SUPPLIED INFORMATION:

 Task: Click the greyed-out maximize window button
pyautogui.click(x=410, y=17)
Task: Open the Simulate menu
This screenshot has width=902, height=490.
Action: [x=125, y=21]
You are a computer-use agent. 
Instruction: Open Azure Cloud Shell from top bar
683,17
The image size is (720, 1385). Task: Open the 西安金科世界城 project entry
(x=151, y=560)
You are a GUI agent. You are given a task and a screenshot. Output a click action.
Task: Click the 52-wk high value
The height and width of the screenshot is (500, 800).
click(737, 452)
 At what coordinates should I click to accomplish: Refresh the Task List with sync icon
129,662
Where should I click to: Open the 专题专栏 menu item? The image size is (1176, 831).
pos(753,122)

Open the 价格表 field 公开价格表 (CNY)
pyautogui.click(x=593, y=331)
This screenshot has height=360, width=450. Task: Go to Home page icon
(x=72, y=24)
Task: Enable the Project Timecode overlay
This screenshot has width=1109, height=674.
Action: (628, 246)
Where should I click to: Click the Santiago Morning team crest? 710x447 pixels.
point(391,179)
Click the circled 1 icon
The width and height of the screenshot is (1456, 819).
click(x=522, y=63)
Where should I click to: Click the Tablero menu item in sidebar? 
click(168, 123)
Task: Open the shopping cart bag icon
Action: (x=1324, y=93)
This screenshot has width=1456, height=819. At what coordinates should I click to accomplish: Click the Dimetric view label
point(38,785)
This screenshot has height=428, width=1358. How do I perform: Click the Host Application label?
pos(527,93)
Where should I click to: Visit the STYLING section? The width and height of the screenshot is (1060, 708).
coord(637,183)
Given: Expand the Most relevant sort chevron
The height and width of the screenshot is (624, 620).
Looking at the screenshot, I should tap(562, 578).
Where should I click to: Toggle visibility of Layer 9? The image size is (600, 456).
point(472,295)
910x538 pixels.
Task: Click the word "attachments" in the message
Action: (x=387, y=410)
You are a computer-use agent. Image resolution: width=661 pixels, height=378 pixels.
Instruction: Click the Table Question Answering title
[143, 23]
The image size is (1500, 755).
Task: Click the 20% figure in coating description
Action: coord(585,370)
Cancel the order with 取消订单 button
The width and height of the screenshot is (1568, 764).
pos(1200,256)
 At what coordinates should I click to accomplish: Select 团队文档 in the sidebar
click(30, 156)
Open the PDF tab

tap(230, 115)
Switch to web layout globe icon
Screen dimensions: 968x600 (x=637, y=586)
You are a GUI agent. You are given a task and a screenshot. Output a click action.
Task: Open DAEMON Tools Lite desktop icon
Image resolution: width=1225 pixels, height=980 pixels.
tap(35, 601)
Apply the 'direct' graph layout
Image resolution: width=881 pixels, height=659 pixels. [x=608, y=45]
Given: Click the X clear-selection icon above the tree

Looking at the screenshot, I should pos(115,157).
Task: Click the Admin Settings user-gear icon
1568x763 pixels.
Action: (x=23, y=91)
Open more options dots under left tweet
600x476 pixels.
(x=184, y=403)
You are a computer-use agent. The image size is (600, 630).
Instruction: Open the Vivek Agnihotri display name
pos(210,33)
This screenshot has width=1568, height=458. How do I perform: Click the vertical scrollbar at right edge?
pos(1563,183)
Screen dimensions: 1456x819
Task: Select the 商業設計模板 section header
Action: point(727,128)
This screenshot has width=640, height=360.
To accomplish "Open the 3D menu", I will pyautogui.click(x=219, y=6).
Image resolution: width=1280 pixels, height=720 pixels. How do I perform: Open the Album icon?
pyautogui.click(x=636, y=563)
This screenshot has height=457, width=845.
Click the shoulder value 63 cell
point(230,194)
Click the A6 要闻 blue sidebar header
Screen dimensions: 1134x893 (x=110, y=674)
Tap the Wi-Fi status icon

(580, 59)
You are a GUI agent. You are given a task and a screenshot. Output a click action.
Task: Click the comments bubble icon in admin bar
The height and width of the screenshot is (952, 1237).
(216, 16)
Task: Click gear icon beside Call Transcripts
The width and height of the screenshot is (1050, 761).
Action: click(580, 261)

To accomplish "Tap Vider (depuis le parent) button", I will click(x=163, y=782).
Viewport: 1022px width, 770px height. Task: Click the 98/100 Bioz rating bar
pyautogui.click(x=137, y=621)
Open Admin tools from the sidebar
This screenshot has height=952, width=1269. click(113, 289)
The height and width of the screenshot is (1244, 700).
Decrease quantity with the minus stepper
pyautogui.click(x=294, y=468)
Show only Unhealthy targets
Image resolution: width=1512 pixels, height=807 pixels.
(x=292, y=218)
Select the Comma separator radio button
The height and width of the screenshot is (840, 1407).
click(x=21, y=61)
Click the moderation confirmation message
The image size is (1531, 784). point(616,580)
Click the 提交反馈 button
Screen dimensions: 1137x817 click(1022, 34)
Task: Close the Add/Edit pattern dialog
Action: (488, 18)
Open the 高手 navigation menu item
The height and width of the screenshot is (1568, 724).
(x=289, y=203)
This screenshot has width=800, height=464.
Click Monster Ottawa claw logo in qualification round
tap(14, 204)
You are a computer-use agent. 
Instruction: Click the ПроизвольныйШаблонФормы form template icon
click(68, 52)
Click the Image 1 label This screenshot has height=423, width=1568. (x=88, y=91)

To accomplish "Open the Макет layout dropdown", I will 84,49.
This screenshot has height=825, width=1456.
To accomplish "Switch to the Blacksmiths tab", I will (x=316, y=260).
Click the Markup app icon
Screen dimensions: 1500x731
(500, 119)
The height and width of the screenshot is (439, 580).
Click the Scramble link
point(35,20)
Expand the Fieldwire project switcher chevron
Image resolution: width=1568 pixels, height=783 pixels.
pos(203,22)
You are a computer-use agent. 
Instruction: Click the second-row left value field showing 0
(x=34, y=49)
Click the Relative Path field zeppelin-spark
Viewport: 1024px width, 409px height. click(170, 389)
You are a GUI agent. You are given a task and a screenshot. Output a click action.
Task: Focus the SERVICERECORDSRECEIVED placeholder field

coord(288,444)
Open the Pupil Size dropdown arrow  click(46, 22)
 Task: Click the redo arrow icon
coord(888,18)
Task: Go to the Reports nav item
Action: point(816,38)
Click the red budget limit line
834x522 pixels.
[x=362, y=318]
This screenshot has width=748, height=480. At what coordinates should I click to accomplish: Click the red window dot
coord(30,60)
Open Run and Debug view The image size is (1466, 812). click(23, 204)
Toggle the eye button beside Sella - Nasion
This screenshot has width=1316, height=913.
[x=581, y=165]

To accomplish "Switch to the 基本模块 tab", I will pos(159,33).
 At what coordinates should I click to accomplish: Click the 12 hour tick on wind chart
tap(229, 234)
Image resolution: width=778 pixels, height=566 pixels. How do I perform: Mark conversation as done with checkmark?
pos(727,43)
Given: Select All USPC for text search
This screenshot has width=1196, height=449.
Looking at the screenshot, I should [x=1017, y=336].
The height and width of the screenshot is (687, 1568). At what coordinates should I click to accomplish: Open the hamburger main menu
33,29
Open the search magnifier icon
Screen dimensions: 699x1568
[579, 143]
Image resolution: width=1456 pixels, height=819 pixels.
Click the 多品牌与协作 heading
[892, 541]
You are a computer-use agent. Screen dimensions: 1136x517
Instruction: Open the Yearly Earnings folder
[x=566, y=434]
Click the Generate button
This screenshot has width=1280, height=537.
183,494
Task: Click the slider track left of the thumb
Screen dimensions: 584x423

PROBLEM TO WORK ON: Reproduce all of the material above word for word, from its first line to its last.

CORRECT ANSWER:
 Task: Click the greyed-out maximize window button
pyautogui.click(x=410, y=17)
Task: Open the Simulate menu
This screenshot has width=902, height=490.
Action: [x=125, y=21]
You are a computer-use agent. 
Instruction: Open Azure Cloud Shell from top bar
683,17
The image size is (720, 1385). Task: Open the 西安金科世界城 project entry
(x=151, y=560)
You are a GUI agent. You are given a task and a screenshot. Output a click action.
Task: Click the 52-wk high value
The height and width of the screenshot is (500, 800).
click(737, 452)
 At what coordinates should I click to accomplish: Refresh the Task List with sync icon
129,662
Where should I click to: Open the 专题专栏 menu item? The image size is (1176, 831).
pos(753,122)

Open the 价格表 field 公开价格表 (CNY)
pyautogui.click(x=593, y=331)
This screenshot has height=360, width=450. Task: Go to Home page icon
(x=72, y=24)
Task: Enable the Project Timecode overlay
This screenshot has width=1109, height=674.
Action: (628, 246)
Where should I click to: Click the Santiago Morning team crest? 710x447 pixels.
point(391,179)
Click the circled 1 icon
The width and height of the screenshot is (1456, 819).
click(x=522, y=63)
Where should I click to: Click the Tablero menu item in sidebar? 
click(168, 123)
Task: Open the shopping cart bag icon
Action: (x=1324, y=93)
This screenshot has width=1456, height=819. At what coordinates should I click to accomplish: Click the Dimetric view label
point(38,785)
This screenshot has height=428, width=1358. How do I perform: Click the Host Application label?
pos(527,93)
Where should I click to: Visit the STYLING section? The width and height of the screenshot is (1060, 708).
coord(637,183)
Given: Expand the Most relevant sort chevron
The height and width of the screenshot is (624, 620).
Looking at the screenshot, I should tap(562, 578).
Where should I click to: Toggle visibility of Layer 9? The image size is (600, 456).
point(472,295)
910x538 pixels.
Task: Click the word "attachments" in the message
Action: (x=387, y=410)
You are a computer-use agent. Image resolution: width=661 pixels, height=378 pixels.
Instruction: Click the Table Question Answering title
[143, 23]
The image size is (1500, 755).
Task: Click the 20% figure in coating description
Action: coord(585,370)
Cancel the order with 取消订单 button
The width and height of the screenshot is (1568, 764).
pos(1200,256)
 At what coordinates should I click to accomplish: Select 团队文档 in the sidebar
click(30, 156)
Open the PDF tab

tap(230, 115)
Switch to web layout globe icon
Screen dimensions: 968x600 (x=637, y=586)
You are a GUI agent. You are given a task and a screenshot. Output a click action.
Task: Open DAEMON Tools Lite desktop icon
Image resolution: width=1225 pixels, height=980 pixels.
tap(35, 601)
Apply the 'direct' graph layout
Image resolution: width=881 pixels, height=659 pixels. [x=608, y=45]
Given: Click the X clear-selection icon above the tree

Looking at the screenshot, I should pos(115,157).
Task: Click the Admin Settings user-gear icon
1568x763 pixels.
Action: (x=23, y=91)
Open more options dots under left tweet
600x476 pixels.
(x=184, y=403)
You are a computer-use agent. The image size is (600, 630).
Instruction: Open the Vivek Agnihotri display name
pos(210,33)
This screenshot has width=1568, height=458. How do I perform: Click the vertical scrollbar at right edge?
pos(1563,183)
Screen dimensions: 1456x819
Task: Select the 商業設計模板 section header
Action: point(727,128)
This screenshot has width=640, height=360.
To accomplish "Open the 3D menu", I will pyautogui.click(x=219, y=6).
Image resolution: width=1280 pixels, height=720 pixels. How do I perform: Open the Album icon?
pyautogui.click(x=636, y=563)
This screenshot has height=457, width=845.
Click the shoulder value 63 cell
point(230,194)
Click the A6 要闻 blue sidebar header
Screen dimensions: 1134x893 (x=110, y=674)
Tap the Wi-Fi status icon

(580, 59)
You are a GUI agent. You are given a task and a screenshot. Output a click action.
Task: Click the comments bubble icon in admin bar
The height and width of the screenshot is (952, 1237).
(216, 16)
Task: Click gear icon beside Call Transcripts
The width and height of the screenshot is (1050, 761).
Action: click(580, 261)

To accomplish "Tap Vider (depuis le parent) button", I will click(x=163, y=782).
Viewport: 1022px width, 770px height. Task: Click the 98/100 Bioz rating bar
pyautogui.click(x=137, y=621)
Open Admin tools from the sidebar
This screenshot has height=952, width=1269. click(113, 289)
The height and width of the screenshot is (1244, 700).
Decrease quantity with the minus stepper
pyautogui.click(x=294, y=468)
Show only Unhealthy targets
Image resolution: width=1512 pixels, height=807 pixels.
(x=292, y=218)
Select the Comma separator radio button
The height and width of the screenshot is (840, 1407).
click(x=21, y=61)
Click the moderation confirmation message
The image size is (1531, 784). point(616,580)
Click the 提交反馈 button
Screen dimensions: 1137x817 click(1022, 34)
Task: Close the Add/Edit pattern dialog
Action: (488, 18)
Open the 高手 navigation menu item
The height and width of the screenshot is (1568, 724).
(x=289, y=203)
This screenshot has width=800, height=464.
Click Monster Ottawa claw logo in qualification round
tap(14, 204)
You are a computer-use agent. 
Instruction: Click the ПроизвольныйШаблонФормы form template icon
click(68, 52)
Click the Image 1 label This screenshot has height=423, width=1568. (x=88, y=91)

To accomplish "Open the Макет layout dropdown", I will 84,49.
This screenshot has height=825, width=1456.
To accomplish "Switch to the Blacksmiths tab", I will (x=316, y=260).
Click the Markup app icon
Screen dimensions: 1500x731
(500, 119)
The height and width of the screenshot is (439, 580).
Click the Scramble link
point(35,20)
Expand the Fieldwire project switcher chevron
Image resolution: width=1568 pixels, height=783 pixels.
pos(203,22)
You are a computer-use agent. 
Instruction: Click the second-row left value field showing 0
(x=34, y=49)
Click the Relative Path field zeppelin-spark
Viewport: 1024px width, 409px height. click(170, 389)
You are a GUI agent. You are given a task and a screenshot. Output a click action.
Task: Focus the SERVICERECORDSRECEIVED placeholder field

coord(288,444)
Open the Pupil Size dropdown arrow  click(46, 22)
 Task: Click the redo arrow icon
coord(888,18)
Task: Go to the Reports nav item
Action: point(816,38)
Click the red budget limit line
834x522 pixels.
[x=362, y=318]
This screenshot has width=748, height=480. At what coordinates should I click to accomplish: Click the red window dot
coord(30,60)
Open Run and Debug view The image size is (1466, 812). click(23, 204)
Toggle the eye button beside Sella - Nasion
This screenshot has width=1316, height=913.
[x=581, y=165]

To accomplish "Switch to the 基本模块 tab", I will pos(159,33).
 At what coordinates should I click to accomplish: Click the 12 hour tick on wind chart
tap(229, 234)
Image resolution: width=778 pixels, height=566 pixels. How do I perform: Mark conversation as done with checkmark?
pos(727,43)
Given: Select All USPC for text search
This screenshot has width=1196, height=449.
Looking at the screenshot, I should [x=1017, y=336].
The height and width of the screenshot is (687, 1568). At what coordinates should I click to accomplish: Open the hamburger main menu
33,29
Open the search magnifier icon
Screen dimensions: 699x1568
[579, 143]
Image resolution: width=1456 pixels, height=819 pixels.
Click the 多品牌与协作 heading
[892, 541]
You are a computer-use agent. Screen dimensions: 1136x517
Instruction: Open the Yearly Earnings folder
[x=566, y=434]
Click the Generate button
This screenshot has width=1280, height=537.
183,494
Task: Click the slider track left of the thumb
Screen dimensions: 584x423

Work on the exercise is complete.